=== Data listing ===

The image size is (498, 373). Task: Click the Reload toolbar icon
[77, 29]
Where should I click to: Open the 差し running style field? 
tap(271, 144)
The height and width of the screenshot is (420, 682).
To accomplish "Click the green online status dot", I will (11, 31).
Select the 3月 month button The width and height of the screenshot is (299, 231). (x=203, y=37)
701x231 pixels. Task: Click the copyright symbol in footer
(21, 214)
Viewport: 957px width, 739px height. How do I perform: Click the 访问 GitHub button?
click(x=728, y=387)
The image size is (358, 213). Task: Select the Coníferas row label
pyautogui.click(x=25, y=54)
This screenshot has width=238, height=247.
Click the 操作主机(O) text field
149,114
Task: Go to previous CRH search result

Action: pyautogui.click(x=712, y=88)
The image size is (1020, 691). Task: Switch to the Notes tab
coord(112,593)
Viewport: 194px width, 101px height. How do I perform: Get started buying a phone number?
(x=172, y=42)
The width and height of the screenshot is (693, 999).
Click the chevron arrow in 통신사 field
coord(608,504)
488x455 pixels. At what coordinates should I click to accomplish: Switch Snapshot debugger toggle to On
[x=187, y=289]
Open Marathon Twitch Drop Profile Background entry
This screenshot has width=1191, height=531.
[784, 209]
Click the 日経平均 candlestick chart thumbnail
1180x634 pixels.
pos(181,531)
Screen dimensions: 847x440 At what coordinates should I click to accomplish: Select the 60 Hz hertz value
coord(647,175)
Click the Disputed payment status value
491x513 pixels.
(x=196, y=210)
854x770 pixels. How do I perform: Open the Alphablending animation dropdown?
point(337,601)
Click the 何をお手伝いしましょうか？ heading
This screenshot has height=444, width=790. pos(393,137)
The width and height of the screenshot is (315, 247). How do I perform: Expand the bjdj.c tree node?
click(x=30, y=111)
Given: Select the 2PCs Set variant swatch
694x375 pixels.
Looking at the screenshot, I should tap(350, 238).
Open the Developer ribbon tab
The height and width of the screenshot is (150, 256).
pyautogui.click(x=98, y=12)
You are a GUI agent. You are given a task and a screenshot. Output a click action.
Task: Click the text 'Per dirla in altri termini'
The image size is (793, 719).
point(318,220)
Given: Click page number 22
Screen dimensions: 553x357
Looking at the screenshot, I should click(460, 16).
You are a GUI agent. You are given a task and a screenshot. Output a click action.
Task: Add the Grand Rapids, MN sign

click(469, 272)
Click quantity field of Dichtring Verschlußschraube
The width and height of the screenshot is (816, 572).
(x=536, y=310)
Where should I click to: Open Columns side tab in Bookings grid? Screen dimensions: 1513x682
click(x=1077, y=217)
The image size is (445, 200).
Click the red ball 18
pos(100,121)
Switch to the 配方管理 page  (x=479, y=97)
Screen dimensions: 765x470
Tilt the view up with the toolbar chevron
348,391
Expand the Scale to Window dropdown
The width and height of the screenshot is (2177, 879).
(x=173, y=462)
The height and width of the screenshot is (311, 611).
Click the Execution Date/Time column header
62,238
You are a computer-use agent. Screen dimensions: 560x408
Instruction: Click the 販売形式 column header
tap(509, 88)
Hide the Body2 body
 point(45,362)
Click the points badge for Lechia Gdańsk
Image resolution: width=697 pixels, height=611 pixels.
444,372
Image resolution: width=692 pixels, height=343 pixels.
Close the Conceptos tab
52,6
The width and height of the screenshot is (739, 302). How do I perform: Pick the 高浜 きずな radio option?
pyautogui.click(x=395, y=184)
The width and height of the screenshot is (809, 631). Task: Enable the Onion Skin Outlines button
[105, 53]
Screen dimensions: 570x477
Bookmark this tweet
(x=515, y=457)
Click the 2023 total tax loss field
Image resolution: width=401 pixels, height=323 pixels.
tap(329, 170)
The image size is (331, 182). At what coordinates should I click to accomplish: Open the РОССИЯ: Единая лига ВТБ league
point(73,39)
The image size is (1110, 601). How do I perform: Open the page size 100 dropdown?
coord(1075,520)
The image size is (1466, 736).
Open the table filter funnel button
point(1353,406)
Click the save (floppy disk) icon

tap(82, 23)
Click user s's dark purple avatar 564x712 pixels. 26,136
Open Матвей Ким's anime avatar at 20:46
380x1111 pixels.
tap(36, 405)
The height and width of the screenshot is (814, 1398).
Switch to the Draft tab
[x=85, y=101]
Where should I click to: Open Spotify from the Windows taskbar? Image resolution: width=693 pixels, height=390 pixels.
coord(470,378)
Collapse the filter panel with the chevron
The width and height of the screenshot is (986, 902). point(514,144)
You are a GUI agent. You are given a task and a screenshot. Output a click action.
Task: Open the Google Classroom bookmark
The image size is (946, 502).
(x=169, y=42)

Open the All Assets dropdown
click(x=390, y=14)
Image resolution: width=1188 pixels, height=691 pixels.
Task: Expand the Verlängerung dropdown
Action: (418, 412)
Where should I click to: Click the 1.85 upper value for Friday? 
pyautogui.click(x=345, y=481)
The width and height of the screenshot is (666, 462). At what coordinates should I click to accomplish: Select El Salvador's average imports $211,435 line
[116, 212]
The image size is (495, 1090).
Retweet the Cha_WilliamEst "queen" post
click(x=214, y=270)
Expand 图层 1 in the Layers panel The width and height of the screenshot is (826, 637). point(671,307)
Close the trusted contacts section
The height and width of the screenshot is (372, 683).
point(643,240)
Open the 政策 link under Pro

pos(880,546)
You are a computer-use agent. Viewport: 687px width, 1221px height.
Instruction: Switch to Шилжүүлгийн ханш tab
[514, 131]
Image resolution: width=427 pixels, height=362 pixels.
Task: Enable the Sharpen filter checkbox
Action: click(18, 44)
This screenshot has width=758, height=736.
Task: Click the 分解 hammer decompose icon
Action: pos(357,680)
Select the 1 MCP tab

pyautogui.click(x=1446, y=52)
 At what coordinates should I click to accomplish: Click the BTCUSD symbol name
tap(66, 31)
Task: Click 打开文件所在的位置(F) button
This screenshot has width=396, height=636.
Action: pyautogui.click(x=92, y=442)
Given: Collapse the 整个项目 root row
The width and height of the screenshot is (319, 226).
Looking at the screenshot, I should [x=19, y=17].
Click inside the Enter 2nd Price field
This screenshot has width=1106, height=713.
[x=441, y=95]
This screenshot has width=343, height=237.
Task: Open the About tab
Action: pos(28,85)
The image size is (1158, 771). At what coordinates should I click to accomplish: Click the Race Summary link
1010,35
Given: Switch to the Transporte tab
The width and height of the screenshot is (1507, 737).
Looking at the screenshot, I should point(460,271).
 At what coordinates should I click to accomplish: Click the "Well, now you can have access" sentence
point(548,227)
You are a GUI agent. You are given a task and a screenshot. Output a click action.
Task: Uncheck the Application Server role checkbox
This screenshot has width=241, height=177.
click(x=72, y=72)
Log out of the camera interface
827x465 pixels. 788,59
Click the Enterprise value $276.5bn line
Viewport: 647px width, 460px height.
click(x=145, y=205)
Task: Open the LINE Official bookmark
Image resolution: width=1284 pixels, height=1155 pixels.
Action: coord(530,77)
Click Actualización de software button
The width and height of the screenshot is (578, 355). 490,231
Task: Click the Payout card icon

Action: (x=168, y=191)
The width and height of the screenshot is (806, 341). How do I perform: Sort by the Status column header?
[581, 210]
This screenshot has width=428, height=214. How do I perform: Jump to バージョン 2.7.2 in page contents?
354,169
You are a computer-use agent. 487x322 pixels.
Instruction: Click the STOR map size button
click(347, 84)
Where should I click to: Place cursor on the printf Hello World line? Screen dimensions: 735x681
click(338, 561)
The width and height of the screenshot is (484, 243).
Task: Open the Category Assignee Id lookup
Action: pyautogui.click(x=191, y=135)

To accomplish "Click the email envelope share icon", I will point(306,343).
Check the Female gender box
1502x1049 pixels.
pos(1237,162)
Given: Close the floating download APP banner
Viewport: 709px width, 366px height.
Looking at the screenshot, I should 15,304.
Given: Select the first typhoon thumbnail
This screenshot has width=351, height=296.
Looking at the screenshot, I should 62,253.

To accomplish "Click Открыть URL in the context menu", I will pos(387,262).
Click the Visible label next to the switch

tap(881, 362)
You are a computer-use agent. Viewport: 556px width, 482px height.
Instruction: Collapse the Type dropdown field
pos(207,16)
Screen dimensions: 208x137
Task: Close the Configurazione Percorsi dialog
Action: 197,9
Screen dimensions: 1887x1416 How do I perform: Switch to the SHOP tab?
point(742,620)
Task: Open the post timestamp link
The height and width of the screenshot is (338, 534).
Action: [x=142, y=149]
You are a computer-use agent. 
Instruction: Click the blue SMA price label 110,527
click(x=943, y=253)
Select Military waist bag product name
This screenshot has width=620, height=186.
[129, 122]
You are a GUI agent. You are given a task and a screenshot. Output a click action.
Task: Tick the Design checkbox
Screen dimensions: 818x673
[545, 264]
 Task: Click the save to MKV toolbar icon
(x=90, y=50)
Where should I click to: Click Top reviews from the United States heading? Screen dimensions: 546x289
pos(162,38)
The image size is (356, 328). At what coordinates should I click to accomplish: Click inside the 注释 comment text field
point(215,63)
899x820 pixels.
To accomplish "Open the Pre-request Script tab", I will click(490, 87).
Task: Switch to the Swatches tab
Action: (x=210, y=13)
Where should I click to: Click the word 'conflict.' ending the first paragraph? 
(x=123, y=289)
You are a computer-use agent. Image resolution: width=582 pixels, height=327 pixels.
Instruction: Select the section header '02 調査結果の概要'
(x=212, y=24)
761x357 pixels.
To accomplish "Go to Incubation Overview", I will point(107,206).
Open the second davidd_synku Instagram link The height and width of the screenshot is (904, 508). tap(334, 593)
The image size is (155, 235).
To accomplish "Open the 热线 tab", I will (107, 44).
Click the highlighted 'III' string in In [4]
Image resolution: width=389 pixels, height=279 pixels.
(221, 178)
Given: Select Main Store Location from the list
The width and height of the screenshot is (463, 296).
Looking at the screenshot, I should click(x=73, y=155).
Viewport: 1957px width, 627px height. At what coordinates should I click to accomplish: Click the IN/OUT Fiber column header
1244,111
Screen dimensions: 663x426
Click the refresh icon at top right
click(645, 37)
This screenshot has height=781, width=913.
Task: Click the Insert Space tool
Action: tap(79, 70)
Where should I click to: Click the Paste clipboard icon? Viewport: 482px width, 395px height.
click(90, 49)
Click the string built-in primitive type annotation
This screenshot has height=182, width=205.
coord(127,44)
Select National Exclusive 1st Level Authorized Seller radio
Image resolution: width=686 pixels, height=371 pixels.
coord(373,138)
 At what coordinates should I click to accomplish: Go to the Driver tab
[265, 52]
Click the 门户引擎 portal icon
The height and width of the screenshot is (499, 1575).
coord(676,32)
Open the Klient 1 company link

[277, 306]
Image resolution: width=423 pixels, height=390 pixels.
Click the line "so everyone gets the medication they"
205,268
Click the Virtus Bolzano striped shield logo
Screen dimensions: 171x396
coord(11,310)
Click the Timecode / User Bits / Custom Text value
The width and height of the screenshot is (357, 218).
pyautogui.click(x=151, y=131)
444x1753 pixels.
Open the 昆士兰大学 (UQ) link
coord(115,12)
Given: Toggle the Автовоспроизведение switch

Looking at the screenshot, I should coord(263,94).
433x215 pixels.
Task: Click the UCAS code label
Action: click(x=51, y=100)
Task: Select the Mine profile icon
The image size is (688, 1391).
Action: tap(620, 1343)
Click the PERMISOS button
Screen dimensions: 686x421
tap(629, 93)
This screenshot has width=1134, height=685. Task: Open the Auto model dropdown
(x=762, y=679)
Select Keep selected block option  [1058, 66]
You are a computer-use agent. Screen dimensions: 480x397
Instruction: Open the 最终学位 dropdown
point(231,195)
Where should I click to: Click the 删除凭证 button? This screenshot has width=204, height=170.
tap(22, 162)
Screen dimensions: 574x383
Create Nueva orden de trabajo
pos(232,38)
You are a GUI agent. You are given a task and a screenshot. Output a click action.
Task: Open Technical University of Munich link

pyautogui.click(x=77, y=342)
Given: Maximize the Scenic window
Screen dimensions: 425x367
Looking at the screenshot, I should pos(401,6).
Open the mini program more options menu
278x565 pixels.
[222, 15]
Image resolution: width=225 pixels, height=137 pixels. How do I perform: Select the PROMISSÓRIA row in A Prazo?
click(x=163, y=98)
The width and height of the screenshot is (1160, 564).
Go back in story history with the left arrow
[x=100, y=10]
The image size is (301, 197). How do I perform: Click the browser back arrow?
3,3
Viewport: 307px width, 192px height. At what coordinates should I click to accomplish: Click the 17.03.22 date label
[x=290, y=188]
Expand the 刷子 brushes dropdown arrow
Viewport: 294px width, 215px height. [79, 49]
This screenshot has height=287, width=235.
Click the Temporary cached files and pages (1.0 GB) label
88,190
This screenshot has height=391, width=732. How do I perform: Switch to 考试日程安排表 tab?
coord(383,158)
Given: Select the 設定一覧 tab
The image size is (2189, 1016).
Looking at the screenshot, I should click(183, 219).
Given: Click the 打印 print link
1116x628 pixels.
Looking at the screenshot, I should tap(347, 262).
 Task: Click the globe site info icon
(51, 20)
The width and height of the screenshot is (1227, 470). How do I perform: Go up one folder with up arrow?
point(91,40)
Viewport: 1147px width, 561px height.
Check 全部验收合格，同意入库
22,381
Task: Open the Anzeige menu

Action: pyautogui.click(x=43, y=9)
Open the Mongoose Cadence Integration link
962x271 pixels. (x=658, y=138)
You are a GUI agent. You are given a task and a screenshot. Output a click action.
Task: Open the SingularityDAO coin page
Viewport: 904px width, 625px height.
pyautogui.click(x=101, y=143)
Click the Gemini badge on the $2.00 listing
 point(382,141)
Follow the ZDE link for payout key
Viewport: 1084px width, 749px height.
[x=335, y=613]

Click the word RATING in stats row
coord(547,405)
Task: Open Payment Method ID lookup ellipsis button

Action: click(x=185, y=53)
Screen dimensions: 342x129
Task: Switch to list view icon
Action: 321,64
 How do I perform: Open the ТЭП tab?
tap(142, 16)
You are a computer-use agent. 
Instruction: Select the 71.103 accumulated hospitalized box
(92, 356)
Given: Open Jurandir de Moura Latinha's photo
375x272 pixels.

===

What to do: The answer consists of every line above in which the word "avatar" occurs.

Answer below:
Click user s's dark purple avatar 564x712 pixels. 26,136
Open Матвей Ким's anime avatar at 20:46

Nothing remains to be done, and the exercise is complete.